**Aim of the task**
Could you reproduce all of the data below word for word, changing nothing?

※

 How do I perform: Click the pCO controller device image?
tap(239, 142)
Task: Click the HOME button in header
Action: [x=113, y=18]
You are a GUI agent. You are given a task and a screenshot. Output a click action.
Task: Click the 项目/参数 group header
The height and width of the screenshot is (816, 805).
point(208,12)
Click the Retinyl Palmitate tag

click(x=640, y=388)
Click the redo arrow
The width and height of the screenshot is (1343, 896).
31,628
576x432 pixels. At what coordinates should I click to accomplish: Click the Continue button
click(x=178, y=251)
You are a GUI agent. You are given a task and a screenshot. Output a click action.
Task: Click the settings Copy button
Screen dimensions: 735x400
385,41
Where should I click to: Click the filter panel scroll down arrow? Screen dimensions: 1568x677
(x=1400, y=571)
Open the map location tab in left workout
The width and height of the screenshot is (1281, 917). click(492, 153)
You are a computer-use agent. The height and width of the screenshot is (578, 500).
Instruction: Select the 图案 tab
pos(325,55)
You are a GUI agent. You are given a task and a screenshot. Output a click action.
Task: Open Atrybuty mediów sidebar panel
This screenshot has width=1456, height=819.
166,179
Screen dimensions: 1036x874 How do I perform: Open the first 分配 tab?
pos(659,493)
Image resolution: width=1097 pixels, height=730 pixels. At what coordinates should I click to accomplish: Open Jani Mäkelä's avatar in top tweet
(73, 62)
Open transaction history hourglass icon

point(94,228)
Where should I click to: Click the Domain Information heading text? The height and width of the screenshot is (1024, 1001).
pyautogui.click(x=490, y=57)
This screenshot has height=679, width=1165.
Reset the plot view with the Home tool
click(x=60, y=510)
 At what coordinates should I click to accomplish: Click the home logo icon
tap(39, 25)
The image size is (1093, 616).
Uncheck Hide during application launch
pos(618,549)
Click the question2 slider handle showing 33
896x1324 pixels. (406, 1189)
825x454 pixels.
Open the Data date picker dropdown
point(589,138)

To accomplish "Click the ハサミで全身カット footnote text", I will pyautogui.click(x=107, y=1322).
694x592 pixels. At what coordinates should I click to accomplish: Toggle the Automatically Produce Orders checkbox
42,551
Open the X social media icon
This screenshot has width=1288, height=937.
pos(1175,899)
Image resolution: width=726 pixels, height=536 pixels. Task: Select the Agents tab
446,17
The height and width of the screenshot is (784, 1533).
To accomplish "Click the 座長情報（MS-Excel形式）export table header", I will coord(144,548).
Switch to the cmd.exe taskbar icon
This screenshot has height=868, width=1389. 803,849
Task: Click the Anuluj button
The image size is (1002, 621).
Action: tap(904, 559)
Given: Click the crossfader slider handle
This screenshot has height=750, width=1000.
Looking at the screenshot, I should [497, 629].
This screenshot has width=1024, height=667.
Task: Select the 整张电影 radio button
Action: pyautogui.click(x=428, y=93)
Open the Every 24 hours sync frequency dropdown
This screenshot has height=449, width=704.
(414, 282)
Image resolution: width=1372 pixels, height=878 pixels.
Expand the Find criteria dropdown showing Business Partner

※

**Result**
 How do I perform: Click the pCO controller device image?
tap(239, 142)
Task: Click the HOME button in header
Action: [x=113, y=18]
You are a GUI agent. You are given a task and a screenshot. Output a click action.
Task: Click the 项目/参数 group header
The height and width of the screenshot is (816, 805).
point(208,12)
Click the Retinyl Palmitate tag

click(x=640, y=388)
Click the redo arrow
The width and height of the screenshot is (1343, 896).
31,628
576x432 pixels. At what coordinates should I click to accomplish: Click the Continue button
click(x=178, y=251)
You are a GUI agent. You are given a task and a screenshot. Output a click action.
Task: Click the settings Copy button
Screen dimensions: 735x400
385,41
Where should I click to: Click the filter panel scroll down arrow? Screen dimensions: 1568x677
(x=1400, y=571)
Open the map location tab in left workout
The width and height of the screenshot is (1281, 917). click(492, 153)
You are a computer-use agent. The height and width of the screenshot is (578, 500).
Instruction: Select the 图案 tab
pos(325,55)
You are a GUI agent. You are given a task and a screenshot. Output a click action.
Task: Open Atrybuty mediów sidebar panel
This screenshot has width=1456, height=819.
166,179
Screen dimensions: 1036x874 How do I perform: Open the first 分配 tab?
pos(659,493)
Image resolution: width=1097 pixels, height=730 pixels. At what coordinates should I click to accomplish: Open Jani Mäkelä's avatar in top tweet
(73, 62)
Open transaction history hourglass icon

point(94,228)
Where should I click to: Click the Domain Information heading text? The height and width of the screenshot is (1024, 1001).
pyautogui.click(x=490, y=57)
This screenshot has height=679, width=1165.
Reset the plot view with the Home tool
click(x=60, y=510)
 At what coordinates should I click to accomplish: Click the home logo icon
tap(39, 25)
The image size is (1093, 616).
Uncheck Hide during application launch
pos(618,549)
Click the question2 slider handle showing 33
896x1324 pixels. (406, 1189)
825x454 pixels.
Open the Data date picker dropdown
point(589,138)

To accomplish "Click the ハサミで全身カット footnote text", I will pyautogui.click(x=107, y=1322).
694x592 pixels. At what coordinates should I click to accomplish: Toggle the Automatically Produce Orders checkbox
42,551
Open the X social media icon
This screenshot has width=1288, height=937.
pos(1175,899)
Image resolution: width=726 pixels, height=536 pixels. Task: Select the Agents tab
446,17
The height and width of the screenshot is (784, 1533).
To accomplish "Click the 座長情報（MS-Excel形式）export table header", I will coord(144,548).
Switch to the cmd.exe taskbar icon
This screenshot has height=868, width=1389. 803,849
Task: Click the Anuluj button
The image size is (1002, 621).
Action: tap(904, 559)
Given: Click the crossfader slider handle
This screenshot has height=750, width=1000.
Looking at the screenshot, I should [497, 629].
This screenshot has width=1024, height=667.
Task: Select the 整张电影 radio button
Action: pyautogui.click(x=428, y=93)
Open the Every 24 hours sync frequency dropdown
This screenshot has height=449, width=704.
(414, 282)
Image resolution: width=1372 pixels, height=878 pixels.
Expand the Find criteria dropdown showing Business Partner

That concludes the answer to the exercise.